What makes a stack a stack

• a stack is an abstract data type with only two operators
• push adds an item to the top
• pop removes an item from the top
• a stack is a LIFO (last in, first out) structure
• you take things off the top of the stack in the reverse order from which you put them on
• contrast with a queue, which is FIFO (first in, first out)

Pushing and Popping Visualized

Imagine a stack that starts with a single pancake ("1")

(image source: https://en.wikipedia.org/wiki/Stack_(abstract_data_type), public domain)

Try playing around with this stack visualization tool (from David Galles at University of San Francisco) to get a feel for it.

The Freedom of Constraints

Why only two operators?

• it is powerful because of its limitations
• easier to optimize
• easier to debug
• easier to understand code that uses it

The theme of "Freedom of Constraints" is important in software design.

(Also in any design or engineering context. And anything creative or artistic.)

Arrays vs. Stacks

In JavaScript, the easiest way to implement a stack is by using an array.

In fact, every array already knows how to `push` and `pop`.
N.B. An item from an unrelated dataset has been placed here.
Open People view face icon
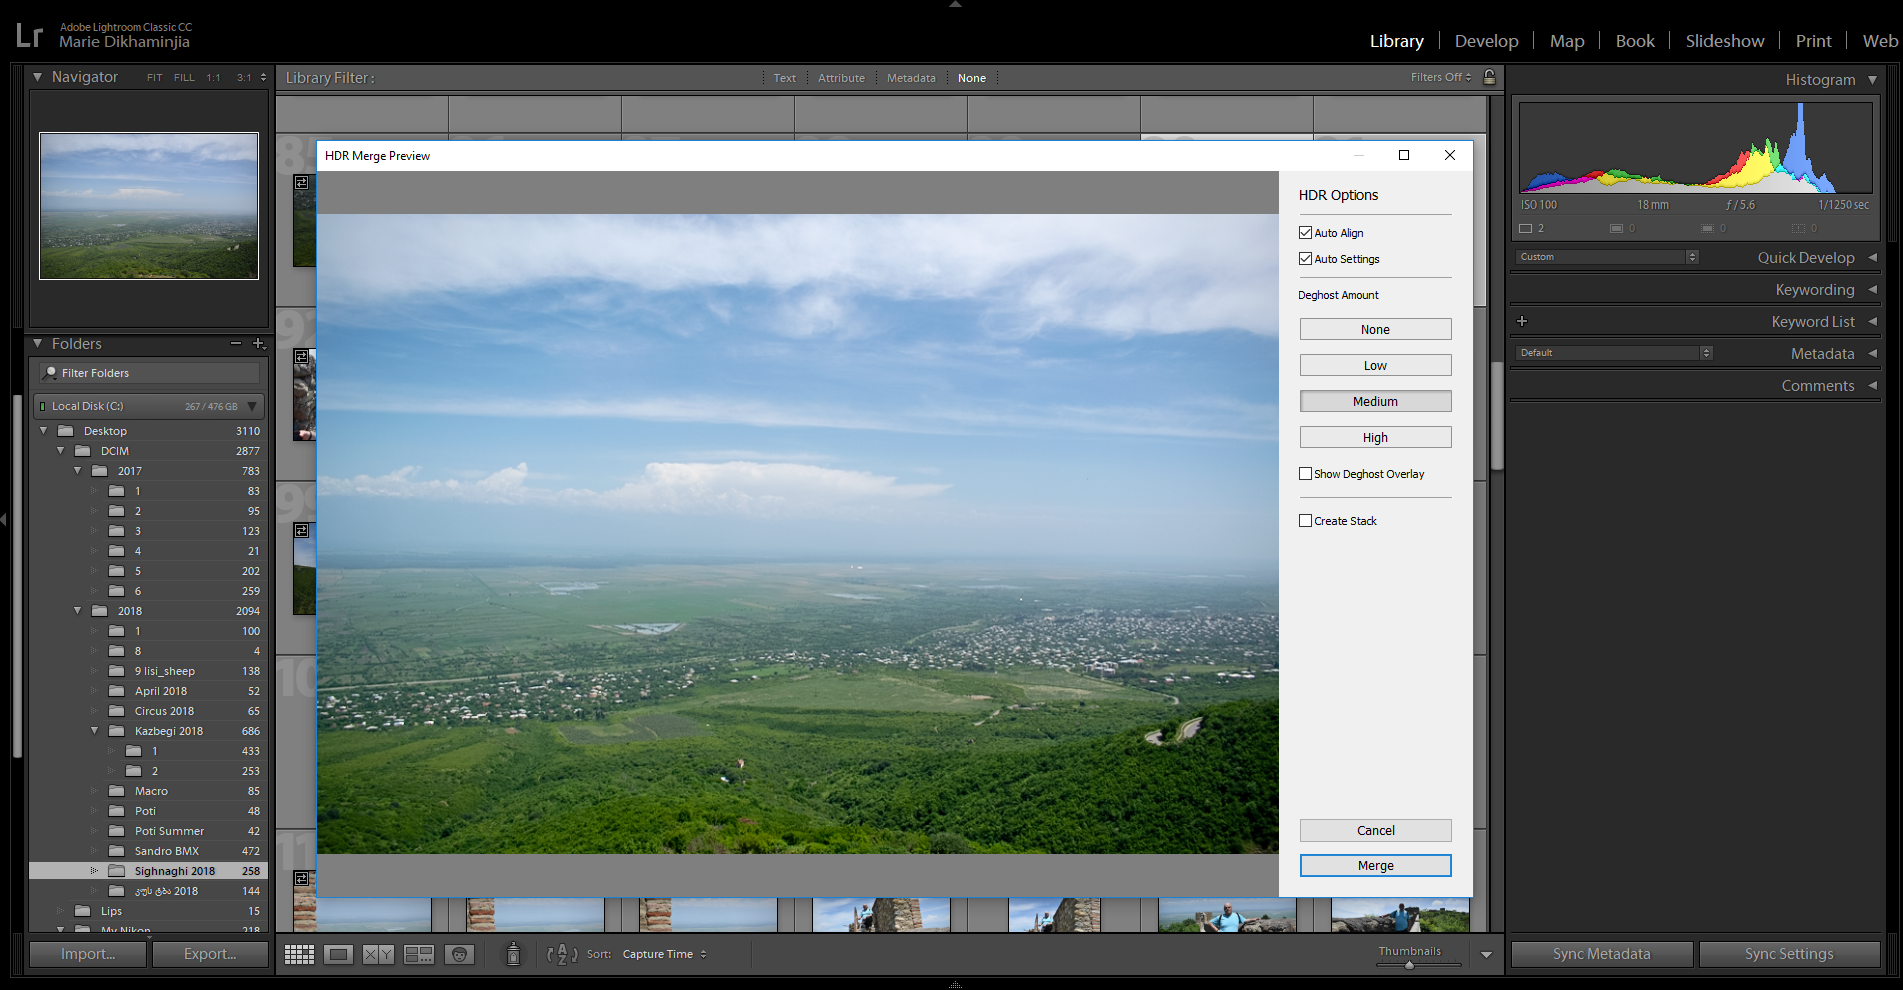 click(459, 955)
Try this in a JavaScript console:

``````let fruits = []
fruits.push("apple")
fruits.push("banana")
fruits                    // [ 'apple', 'banana' ]
fruits.push("cherry")
fruits                    // [ 'apple', 'banana', 'cherry' ]
let fruit = fruits.pop()
fruit                     // 'cherry'
fruits                    // [ 'apple', 'banana' ]
``````

Note that after a `pop`, the stack's contents are changed. Pop removes and returns the final value from the array.

Stack Trace

You may have heard the term "stack trace". A stack trace is part of most error messages, e.g.:

``````ReferenceError: fizz is not defined
at Object.onceWrapper (events.js:254:19)
``````

In this context the term "stack" refers to the call stack.
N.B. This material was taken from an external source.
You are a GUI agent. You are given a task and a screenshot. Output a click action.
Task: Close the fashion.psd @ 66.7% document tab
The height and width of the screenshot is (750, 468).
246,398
The JavaScript interpreter is a program, and that program uses a stack internally to keep track of the list of functions that call functions that call functions that call...

For instance, in the above stack trace, you can see that the function `TTY.onread` called the function `ReadStream.Readable.push`, which called the function `readableAddChunk`, and so on.
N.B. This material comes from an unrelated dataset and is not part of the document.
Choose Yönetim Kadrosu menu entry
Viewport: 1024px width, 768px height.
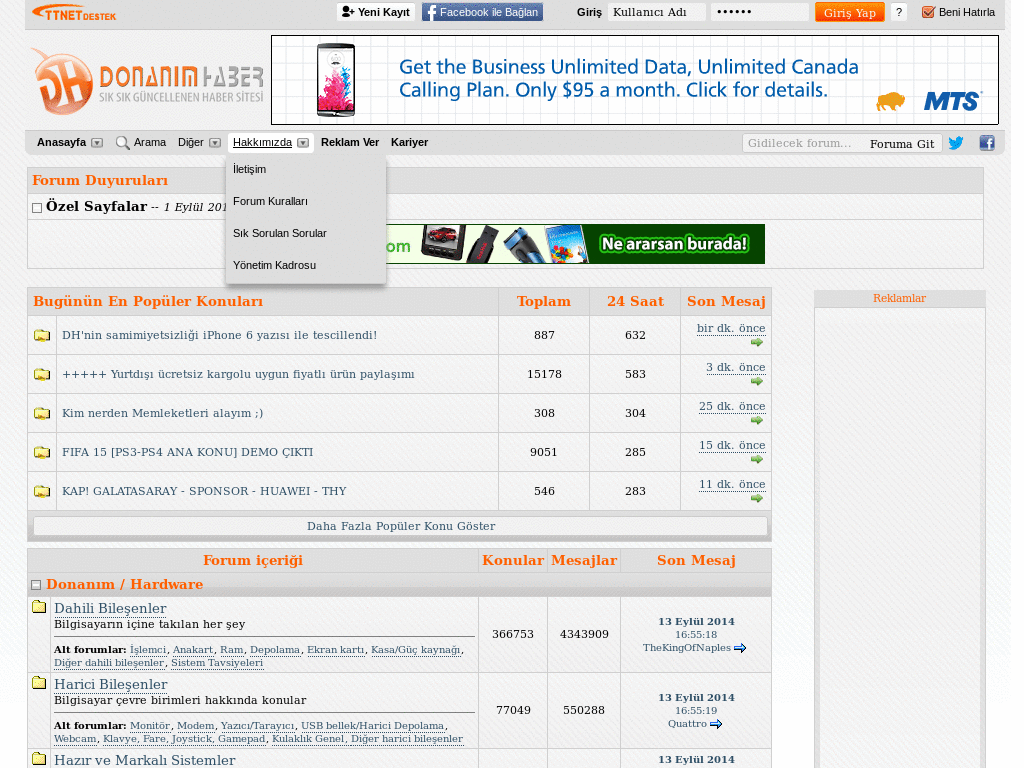tap(273, 265)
Now you know why a stack trace is upside down!

Lab: Fibonacci Stack

Using a stack, put the following program into a file called `fib.js`...

``````let series = [0, 1];
while (series.length < 10) {

}
console.log(series);
``````

...and complete it so that running `node fib.js` prints

``````[ 0, 1, 1, 2, 3, 5, 8, 13, 21, 34 ]
``````

which are the first 10 elements of the Fibonacci sequence.

Although `series` is an array, please treat it like a stack -- that is, you can only use `series.push()` and `series.pop()`, not any other array operations.

Please split into pairs and do this right now. A solution is on the next slide.

Solution: Fibonacci Stack

``````let series = [0, 1];
while (series.length < 10) {
let b = series.pop();
let a = series.pop();
let c = a + b;
series.push(a);
series.push(b);
series.push(c);
}
console.log(series);
``````

Note that we had to pop `a` and `b` in reverse order because it's a stack.

Note also that we had to push `a` and `b` back on to the stack after adding them to get `c`.